Vorliegender Text
10/01 Bundes-Verfassungsgesetz (B-VG)
10/07 Verwaltungsgerichtshof
19/05 Menschenrechte
41/02 Asylrecht
41/02 Passrecht Fremdenrecht

Norm

BFA-VG 2014 §9
B-VG Art133 Abs4
MRK Art8
VwGG §28 Abs3
VwGG §34 Abs1

Betreff

Der Verwaltungsgerichtshof hat durch den Vorsitzenden Präsident Dr. Thienel, die Hofrätin Mag. Rossmeisel und den Hofrat Dr. Himberger als Richter, unter Mitwirkung der Schriftführerin Mag.a Kienesberger, in der Revisionssache des A B, vertreten durch Dr. Gerhard Koller, Rechtsanwalt in 1080 Wien, Friedrich-Schmidt-Platz 7, gegen das am 19. Dezember 2019 mündlich verkündete und am 15. Juli 2020 schriftlich ausgefertigte Erkenntnis des Bundesverwaltungsgerichts, W112 1417415-3/34E, betreffend Angelegenheiten nach dem AsylG 2005 und dem FPG (belangte Behörde vor dem Verwaltungsgericht: Bundesamt für Fremdenwesen und Asyl), den Beschluss gefasst:

Spruch

Die Revision wird zurückgewiesen.

Begründung

1        Der Revisionswerber ist - nach den Feststellungen des Bundesverwaltungsgerichts im angefochtenen Erkenntnis - ein Staatsangehöriger Georgiens und stellte am 30. Oktober 2010 unter der von ihm behaupteten russischen Identität einen ersten Antrag auf internationalen Schutz nach dem Asylgesetz 2005.

Bereitgestellte Daten
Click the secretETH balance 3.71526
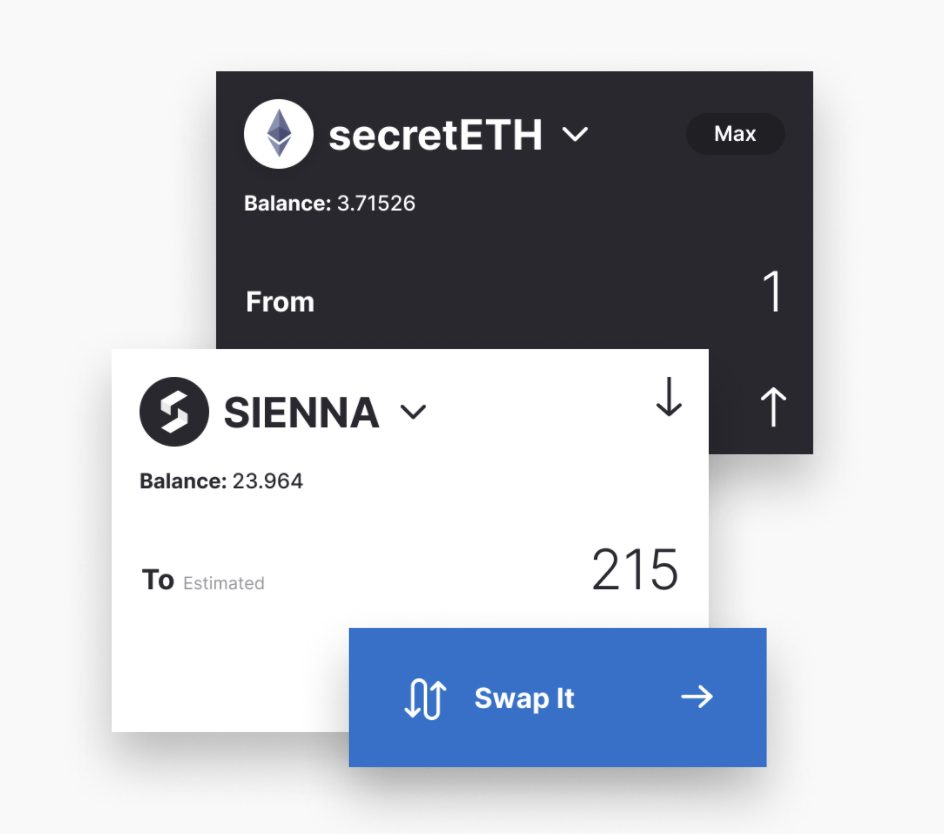The height and width of the screenshot is (834, 944). (374, 204)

Zu erledigende Aufgaben
(a) Übernehmen Sie aus dem Beschluss des Verwaltungsgerichtshofs wortgetreu den Abschnitt zwischen „Die Revision wird“ und „nach dem Asylgesetz 2005.“, beide eingeschlossen.
(b) Fassen Sie den Beschluss des Verwaltungsgerichtshofs in zwei Sätzen zusammen.
(c) Beantworten Sie anhand des Beschlusses des Verwaltungsgerichtshofs diese Fragen:
(i) Welcher Rechtsanwalt vertrat den Revisionswerber?
(ii) An welchem Tag wurde das angefochtene Erkenntnis mündlich verkündet?
(iii) Welche Staatsangehörigkeit hat der Revisionswerber nach den Feststellungen des Bundesverwaltungsgerichts?
Für die Bearbeitung braucht man die Daten nicht.

Lösungen
(a)
Die Revision wird zurückgewiesen.

Begründung

1        Der Revisionswerber ist - nach den Feststellungen des Bundesverwaltungsgerichts im angefochtenen Erkenntnis - ein Staatsangehöriger Georgiens und stellte am 30. Oktober 2010 unter der von ihm behaupteten russischen Identität einen ersten Antrag auf internationalen Schutz nach dem Asylgesetz 2005.

(b) Der Verwaltungsgerichtshof wies die Revision des A B gegen das Erkenntnis des Bundesverwaltungsgerichts in Angelegenheiten nach dem AsylG 2005 und dem FPG zurück. Laut den Feststellungen des Bundesverwaltungsgerichts ist der Revisionswerber Staatsangehöriger Georgiens und stellte am 30. Oktober 2010 unter einer von ihm behaupteten russischen Identität einen ersten Antrag auf internationalen Schutz.

(c)
(i) Dr. Gerhard Koller, Rechtsanwalt in 1080 Wien
(ii) Am 19. Dezember 2019
(iii) Die georgische